Loss Functions in LLMs and Embedding Models
January 10, 2024

Archived from an original LinkedIn post by Brian Greenforest.

Original Post

The choice of loss function is a significant difference between training a generative language model (LLM - Language Model) and training a vector search embedding model, like the one used in the "Retrieve" phase of the RAG architecture.

In the case of generative language models, the objective is often to maximize the likelihood of generating the next token in a sequence, given the context. This is typically done using maximum likelihood estimation (MLE) or related objectives.
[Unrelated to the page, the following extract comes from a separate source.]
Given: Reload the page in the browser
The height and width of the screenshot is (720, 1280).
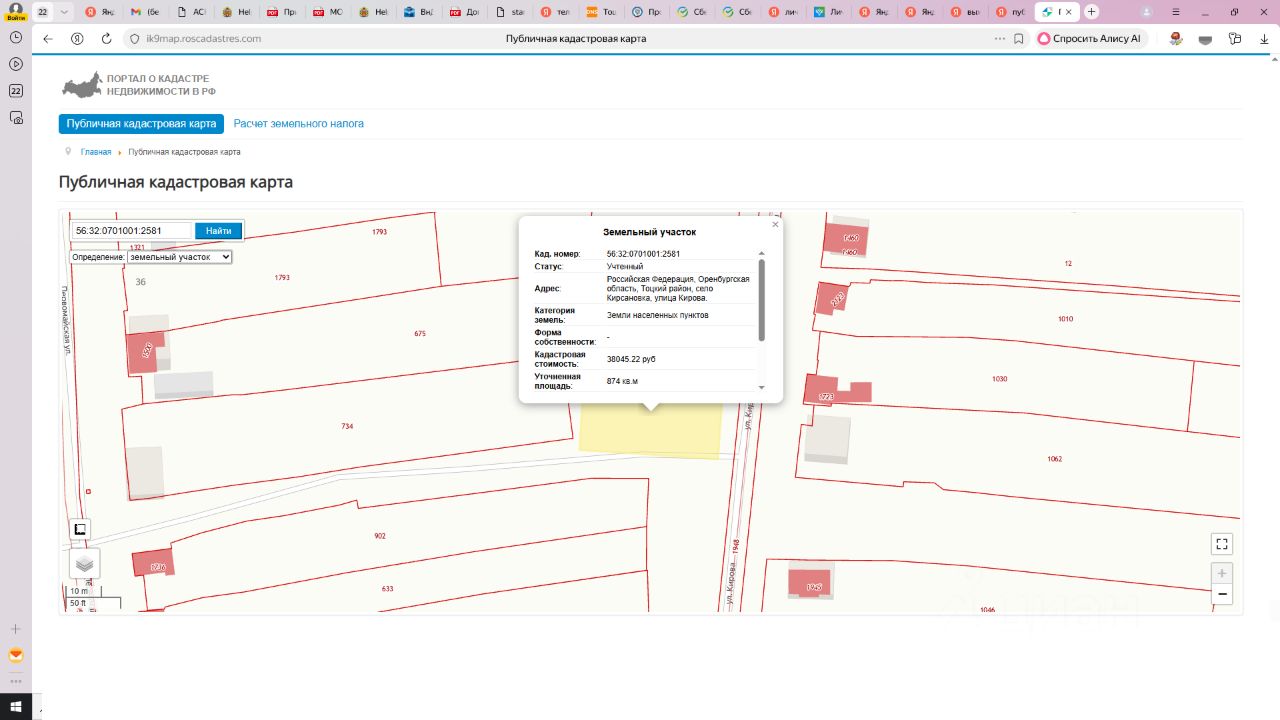Looking at the screenshot, I should click(x=107, y=39).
On the other hand, for vector search embedding models designed for information retrieval tasks, the loss function is tailored to encourage the model to learn representations that place similar documents closer together in the vector space. This is crucial for efficient retrieval during the retrieval phase.

Commonly used loss functions include:

* Contrastive Loss:
This loss function encourages similar documents to have similar representations and dissimilar documents to have dissimilar representations. It often involves pulling positive pairs (similar documents) closer together in the embedding space while pushing negative pairs (dissimilar documents) apart.

* Triplet Loss:
Triplet loss is another popular choice. It involves selecting a triplet of examples: an anchor (a query or prompt), a positive example (a relevant document), and a negative example (an irrelevant document). The model is then trained to minimize the distance between the anchor and the positive example while maximizing the distance between the anchor and the negative example.

* Ranking-based Losses:
Various ranking-based losses are used to explicitly capture the notion of relevance. These losses penalize models when the rank order of relevant documents is lower than that of irrelevant documents.
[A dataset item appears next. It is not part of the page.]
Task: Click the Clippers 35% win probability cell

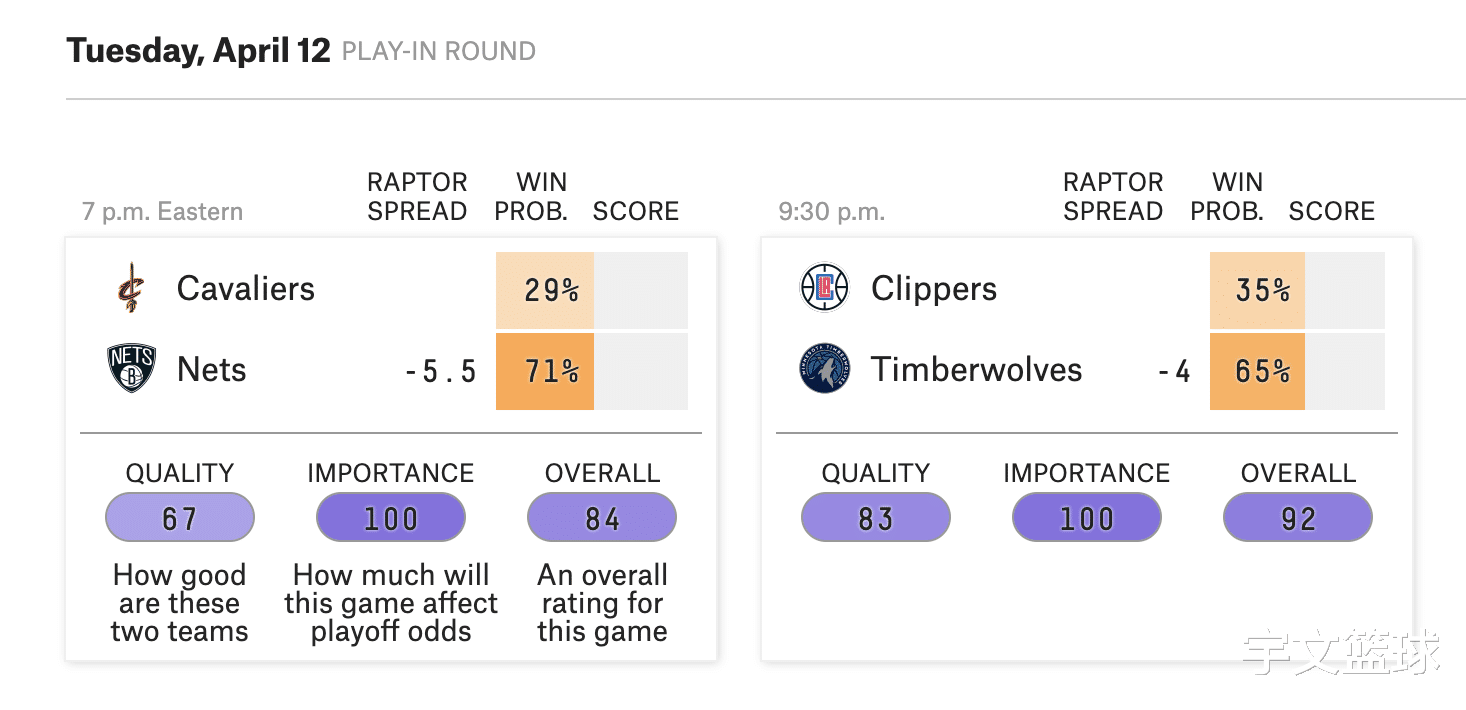Action: coord(1257,290)
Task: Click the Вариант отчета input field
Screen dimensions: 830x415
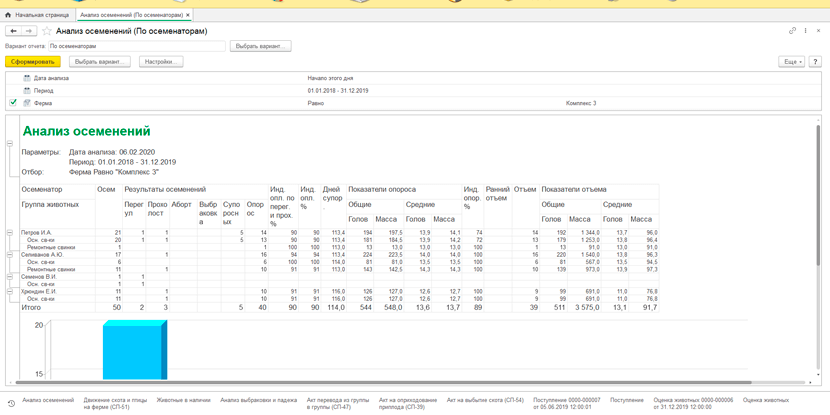Action: coord(137,47)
These loss functions guide the training process to learn embeddings that capture semantic similarity or relevance between documents. The ultimate goal is to create a vector space where similar documents are close together, facilitating efficient retrieval during the subsequent information retrieval phase.

This is in contrast to generative language models, where the focus is on generating coherent and contextually appropriate sequences of tokens.

#RAG
#embedding
#vectorsearch
#semanticsearch
#ai
#mlops